Au carrefour giratoire, il a été possible de constater que le bouton et le panneau lumineux étaient dans certains cas situés à plusieurs pieds de la traverse. Cette distance est problématique à la fois pour les personnes non voyantes qui peinent à le trouver et les personnes à mobilité réduite qui doivent faire un plus long trajet avant même de commencer à travers le carrefour. Selon les observations faites sur place, la lumière ne dure qu’une trentaine de secondes, ce qui n’est pas suffisant pour bien des personnes en situation de handicap. Certains piétons semblaient aussi ignorer l’existence du bouton. « Je pensais qu’il était difficile de le trouver pour les non-voyants, mais finalement, c’est le cas pour tout le monde », constate Mme Nigrelli. Elle admet qu’elle a réussi à traverser le carrefour avec l’aide de Vincent Chabot, mais qu’elle n’oserait jamais se risquer seulement avec son chien-guide Irwin ni avec sa canne blanche. « C’est tout simplement impensable pour moi. Je peux traverser de plus petites rues, mais pas Yvon-L’Heureux et Richelieu, par exemple », tranche-t-elle. Elle met quiconque au défi de tenter de traverser ce secteur les yeux fermés avec une canne blanche pour confirmer que le carrefour giratoire n’est pas facilement accessible, alors qu’il s’agit d’un secteur névralgique de Belœil.
Des exemples ailleurs
Claudia Nigrelli croit que l’administration de Belœil n’a pas à aller très loin pour trouver des exemples d’accessibilité universelle réussie. « À Mont-Saint-Hilaire, il y a une traverse sonore où les poteaux se “parlent”, ce qui aide à rester en ligne droite vers le poteau de l’autre côté de la rue. Ça fonctionne très bien! » Elle cite aussi des exemples du côté des États-Unis ou encore à Ottawa qui pourraient aider à améliorer l’accessibilité universelle sur le territoire belœillois.
« J’estime que la ville l’est actuellement à 60 %. On ne peut pas être toujours à 100 % parce qu’une mesure peut être accessible pour un handicap, mais ne pas l’être pour un autre, mais la Ville pourrait aller chercher 20 à 25 % de plus, sans dépenser beaucoup d’argent. Aux États-Unis, il y a des signaux sonores un peu partout. À Ottawa, je traverserais la Bank Street, une artère importante, mais je ne traverserais jamais Yvon-L’Heureux ou Sir-Wilfrid-Laurier », raconte la citoyenne qui a écrit à la Ville plus d’une vingtaine de fois depuis qu’elle demeure à Belœil pour des actions qui pourraient être mises en place pour améliorer l’accessibilité pour tous.

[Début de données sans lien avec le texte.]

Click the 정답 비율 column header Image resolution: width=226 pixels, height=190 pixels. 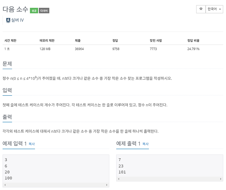point(193,40)
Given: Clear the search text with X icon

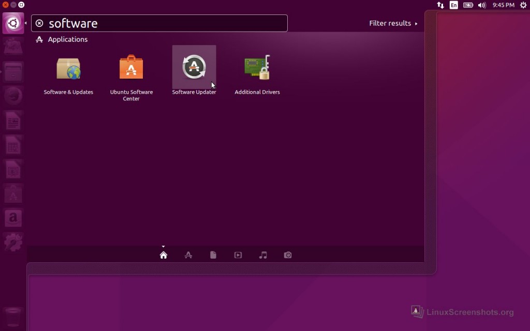Looking at the screenshot, I should (x=39, y=23).
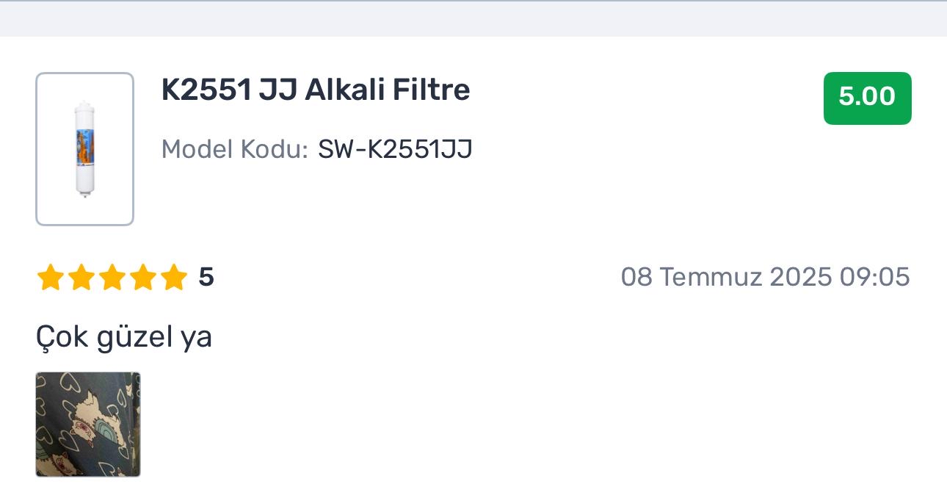
Task: Select the green 5.00 score badge
Action: (867, 98)
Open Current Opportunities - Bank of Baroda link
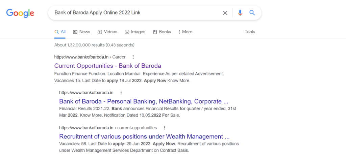This screenshot has width=346, height=158. (107, 66)
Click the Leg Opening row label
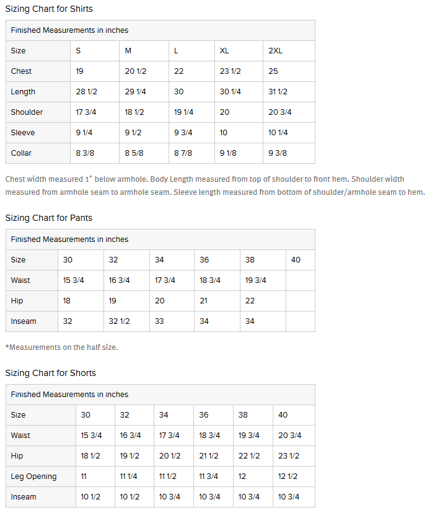 (33, 476)
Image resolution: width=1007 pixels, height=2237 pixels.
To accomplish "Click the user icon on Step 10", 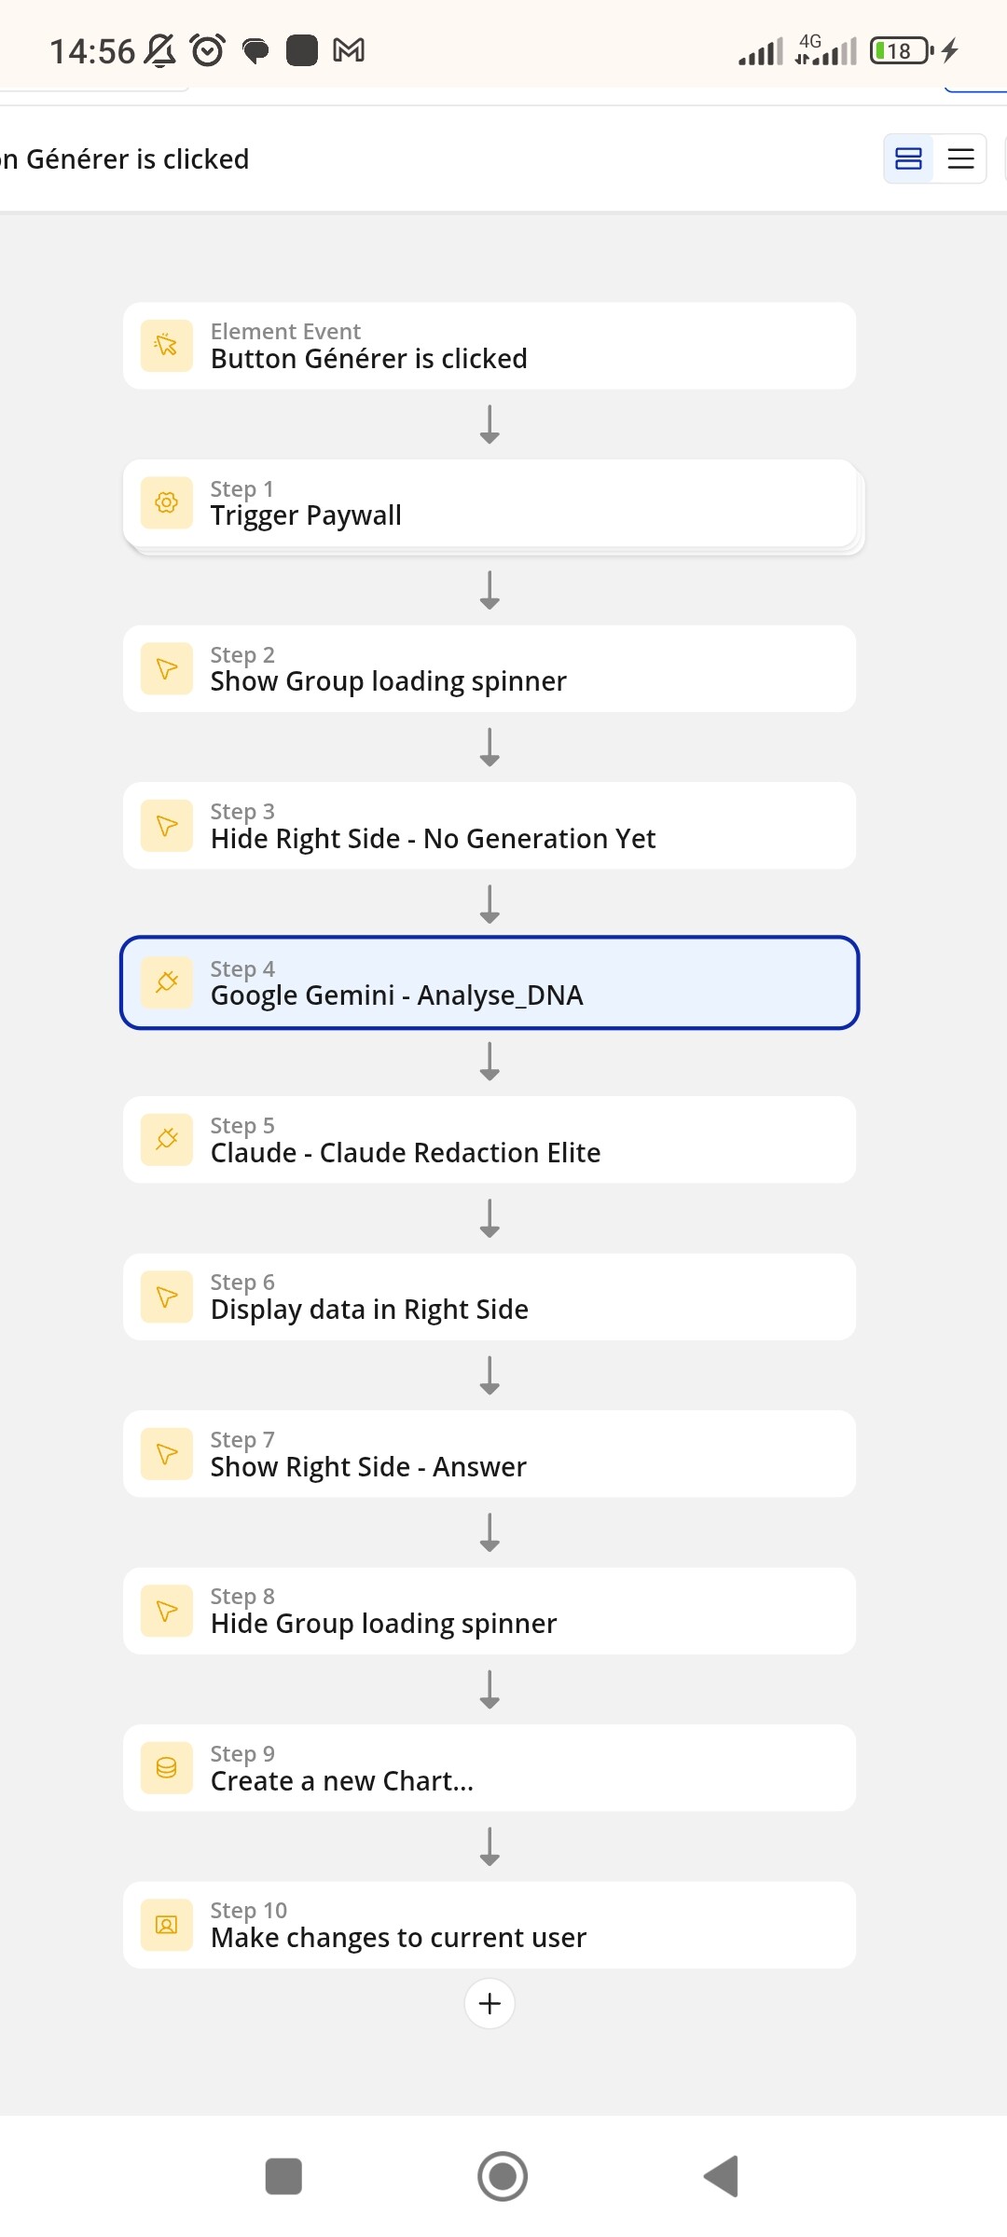I will pyautogui.click(x=167, y=1925).
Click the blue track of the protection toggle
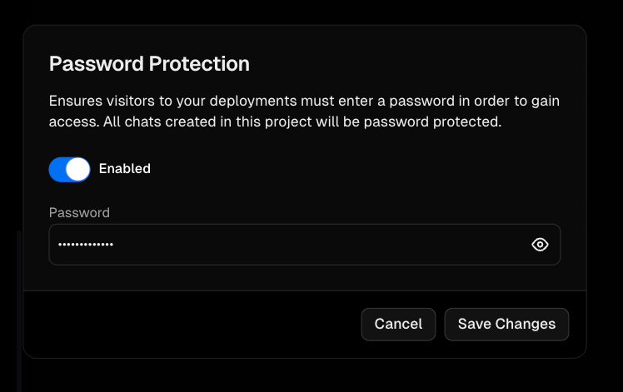 [x=57, y=170]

« Je ne me bats pas que pour moi : c’est à tous les citoyens, même ceux qui n’ont aucun handicap, que l’accessibilité va profiter. […] L’accessibilité, c’est synonyme de sécurité pour tous. Ma sortie n’est pas une frustration, mais bien un appel du cœur que je fais, surtout que personne n’est à l’abri d’un handicap dans le futur avec notre population vieillissante. » Pour Claudia Nigrelli, la Ville pourrait facilement améliorer l’accessibilité de ses rues en repeinturant les traverses pour qu’elles soient bien visibles et entretenir ses trottoirs, par exemple en coupant les branches qui dépassent des buissons, en réparant les fissures des trottoirs et en sensibilisant la population pour qu’ils ne mettent pas leurs bacs sur les trottoirs.

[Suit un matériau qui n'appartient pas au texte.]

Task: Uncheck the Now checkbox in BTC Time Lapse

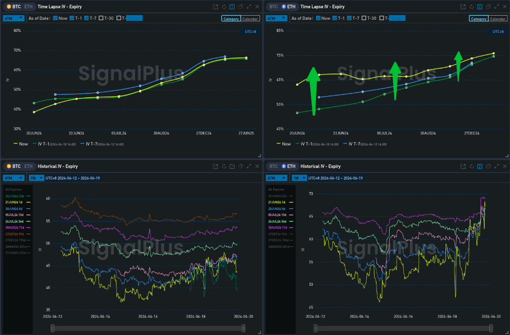Action: tap(55, 18)
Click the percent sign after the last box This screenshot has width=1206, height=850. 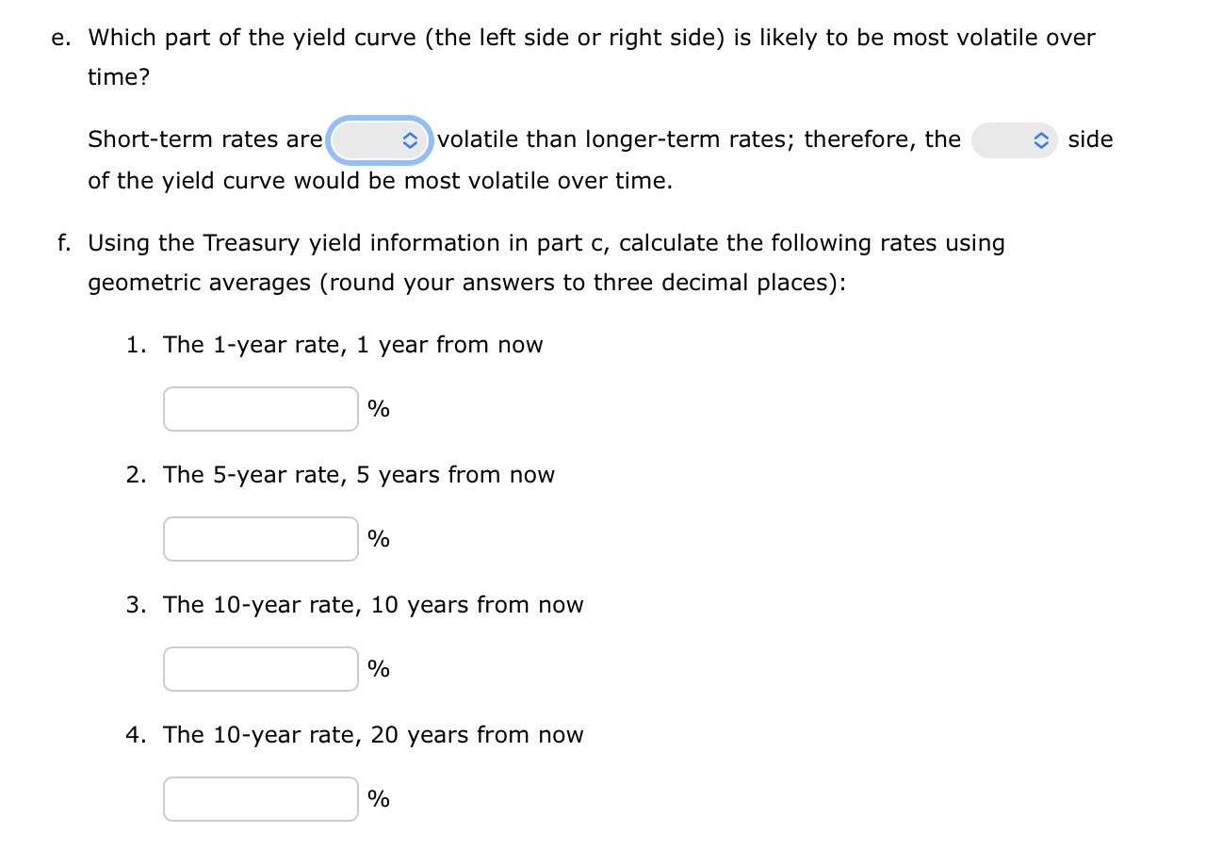click(x=378, y=798)
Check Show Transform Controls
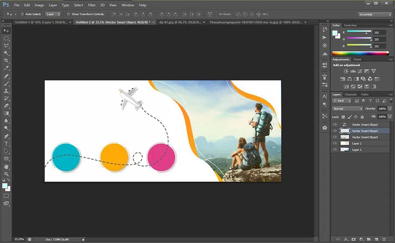 [x=69, y=14]
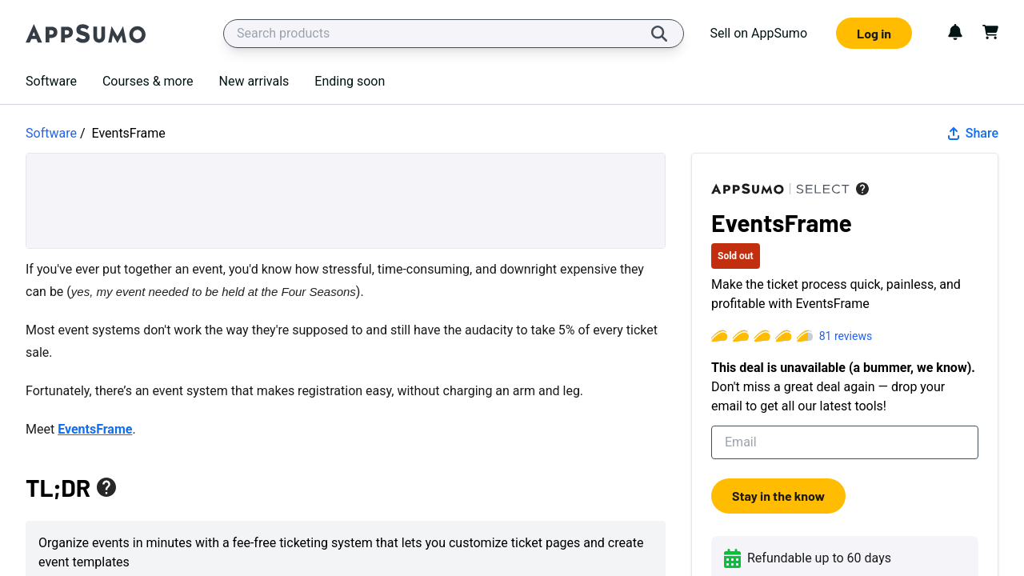1024x576 pixels.
Task: Open the Software menu
Action: pyautogui.click(x=51, y=81)
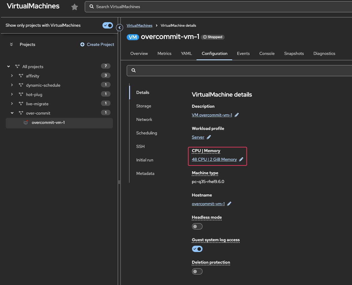The image size is (352, 285).
Task: Open the 48 CPU | 2 GiB Memory link
Action: [x=214, y=160]
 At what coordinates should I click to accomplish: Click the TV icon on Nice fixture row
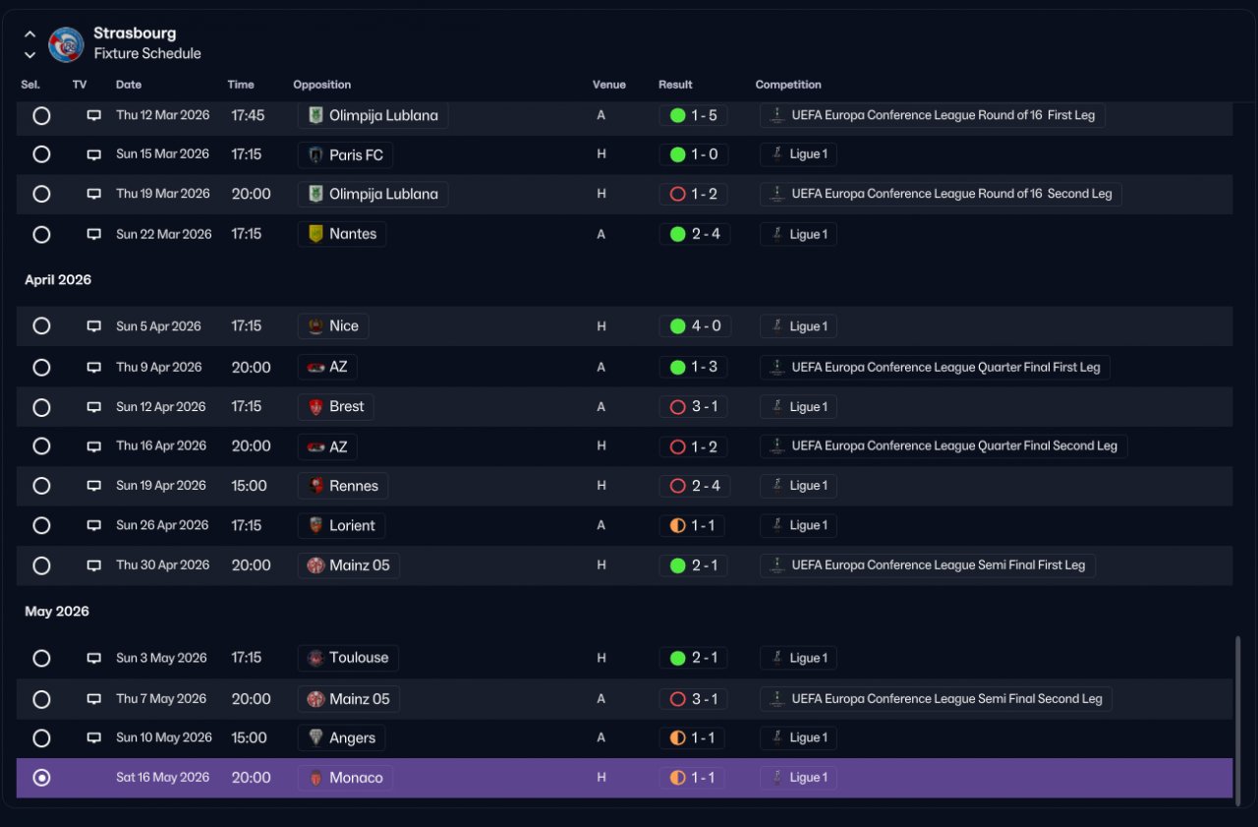(x=94, y=326)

Engagement politique indépendant
Au moment de la rencontre, Mme Nigrelli venait tout juste d’annoncer sa candidature aux élections municipales sous la bannière du parti Belœil, c’est nous!. Elle précise qu’au moment de son intervention au conseil, elle ne s’était pas encore engagée politiquement, et elle ne souhaite pas être seulement associée à cette cause. « Je ne veux pas être connue comme la fille aveugle avec son chien qui s’intéresse à l’accessibilité. Je constate les problèmes des poubelles et du déneigement, comme tout le monde à Belœil! »
De son côté, le conseiller Vincent Chabot a pris note des observations partagées par Claudia Nigrelli et croit que certaines actions pourront être entreprises d’ici l’automne grâce à l’intervention de la citoyenne. « Le carrefour giratoire touche trois districts, je suis convaincu qu’il y aura de l’écoute des autres conseillers et qu’on va travailler en équipe pour faire avancer le dossier. La Ville a toujours été de bonne foi là-dedans et s’il y a quelque chose qu’on a mal fait, c’est par manque de connaissance, pas par mauvaise volonté. On écoute et on apprend pour mieux faire », conclut-il.